> [List of tasks]:
A. Reproduce word for word the part of the WAIX station history that starts at "On June 1, 2017, WAIX" and ends at "stations went silent.".
B. Write the next part of the WAIX station history, picking up after its final sentence.

━━━ Document segment ━━━

In May 2014, WABY began simulcasting on sister WUAM, which stopped carrying Capital News 9. On June 23, WABY began stunting with Gregorian chants. On June 26, at 4 pm, the station adopted an adult hits format, branded as "Mix 106.1." On June 26, 2014, the WABY call letters moved to WUAM, while 1160 adopted the WAIX calls to match the "Mix" branding. On June 27, 2016, WAIX changed their format from adult hits to business news, branded as "Empire News Network".

On June 1, 2017, WAIX changed their format from business news (which remained on sister station WPTR) to adult album alternative, branded as "106.1 The X". On March 12, 2018, WAIX changed their format from adult album alternative to hot adult contemporary, branded as "106.1 The Jockey". On May 15, 2018, WAIX and its sister AM stations went silent.

━━━ Dataset extract ━━━

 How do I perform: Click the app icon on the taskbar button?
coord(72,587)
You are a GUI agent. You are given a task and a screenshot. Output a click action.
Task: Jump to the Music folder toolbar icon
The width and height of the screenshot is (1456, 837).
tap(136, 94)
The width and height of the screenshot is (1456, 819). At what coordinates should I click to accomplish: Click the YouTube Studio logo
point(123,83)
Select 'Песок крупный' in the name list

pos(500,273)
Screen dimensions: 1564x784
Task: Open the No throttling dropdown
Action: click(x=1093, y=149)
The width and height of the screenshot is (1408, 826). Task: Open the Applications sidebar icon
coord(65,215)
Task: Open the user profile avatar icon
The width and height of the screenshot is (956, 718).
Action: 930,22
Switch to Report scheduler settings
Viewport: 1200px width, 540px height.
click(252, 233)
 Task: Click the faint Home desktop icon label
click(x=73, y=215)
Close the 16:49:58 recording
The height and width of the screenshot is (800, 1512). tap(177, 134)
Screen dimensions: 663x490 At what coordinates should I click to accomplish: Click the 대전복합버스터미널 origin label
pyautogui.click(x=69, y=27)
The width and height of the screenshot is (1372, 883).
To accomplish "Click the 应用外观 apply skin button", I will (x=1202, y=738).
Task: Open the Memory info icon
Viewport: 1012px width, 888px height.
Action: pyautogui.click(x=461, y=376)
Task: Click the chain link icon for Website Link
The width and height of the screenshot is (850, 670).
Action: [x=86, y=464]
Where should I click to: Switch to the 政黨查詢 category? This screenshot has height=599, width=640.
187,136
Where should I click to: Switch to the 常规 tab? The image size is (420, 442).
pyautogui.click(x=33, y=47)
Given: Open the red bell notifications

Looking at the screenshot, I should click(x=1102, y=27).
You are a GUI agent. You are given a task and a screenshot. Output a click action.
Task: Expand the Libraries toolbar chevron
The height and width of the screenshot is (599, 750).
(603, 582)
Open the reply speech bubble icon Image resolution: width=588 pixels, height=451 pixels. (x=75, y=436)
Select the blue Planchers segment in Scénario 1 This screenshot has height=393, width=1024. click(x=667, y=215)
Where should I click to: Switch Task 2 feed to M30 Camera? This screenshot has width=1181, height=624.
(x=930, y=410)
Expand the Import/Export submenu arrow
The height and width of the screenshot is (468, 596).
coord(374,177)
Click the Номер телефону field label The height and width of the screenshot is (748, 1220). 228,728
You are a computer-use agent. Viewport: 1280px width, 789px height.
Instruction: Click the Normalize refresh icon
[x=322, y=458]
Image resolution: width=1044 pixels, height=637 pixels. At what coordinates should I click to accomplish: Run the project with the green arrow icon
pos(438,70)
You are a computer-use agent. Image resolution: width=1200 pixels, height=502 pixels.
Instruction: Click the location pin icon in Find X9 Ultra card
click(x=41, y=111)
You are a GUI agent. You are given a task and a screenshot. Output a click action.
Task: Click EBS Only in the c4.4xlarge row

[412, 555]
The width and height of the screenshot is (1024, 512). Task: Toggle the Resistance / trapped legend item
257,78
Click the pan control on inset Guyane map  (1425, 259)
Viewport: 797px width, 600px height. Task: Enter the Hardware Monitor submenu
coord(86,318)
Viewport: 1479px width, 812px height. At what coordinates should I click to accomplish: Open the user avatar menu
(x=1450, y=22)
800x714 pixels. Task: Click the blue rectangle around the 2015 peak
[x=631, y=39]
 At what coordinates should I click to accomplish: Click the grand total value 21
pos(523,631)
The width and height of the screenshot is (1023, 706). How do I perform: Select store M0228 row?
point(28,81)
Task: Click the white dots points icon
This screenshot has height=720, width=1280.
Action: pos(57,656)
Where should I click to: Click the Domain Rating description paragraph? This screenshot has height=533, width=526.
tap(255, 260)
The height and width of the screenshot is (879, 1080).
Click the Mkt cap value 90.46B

━━━

> [Answers to the exercises]:
A.
On June 1, 2017, WAIX changed their format from business news (which remained on sister station WPTR) to adult album alternative, branded as "106.1 The X". On March 12, 2018, WAIX changed their format from adult album alternative to hot adult contemporary, branded as "106.1 The Jockey". On May 15, 2018, WAIX and its sister AM stations went silent.

B.
On May 6, 2019, Loud Media's Saratoga Radio LLC filed to acquire WSSV from Empire Broadcasting. Saratoga Radio LLC relaunched the station on May 15, 2019, as Saratoga's "Star Radio". On May 27, 2019, WAIX changed its call sign to WSSV.

On September 9, 2024, WSSV rebranded as "93.3 Lake FM".

On June 12, 2025, WSSV rebranded as "93.3 Fun FM".

On October 20, 2025, WSSV rebranded as "Star Radio".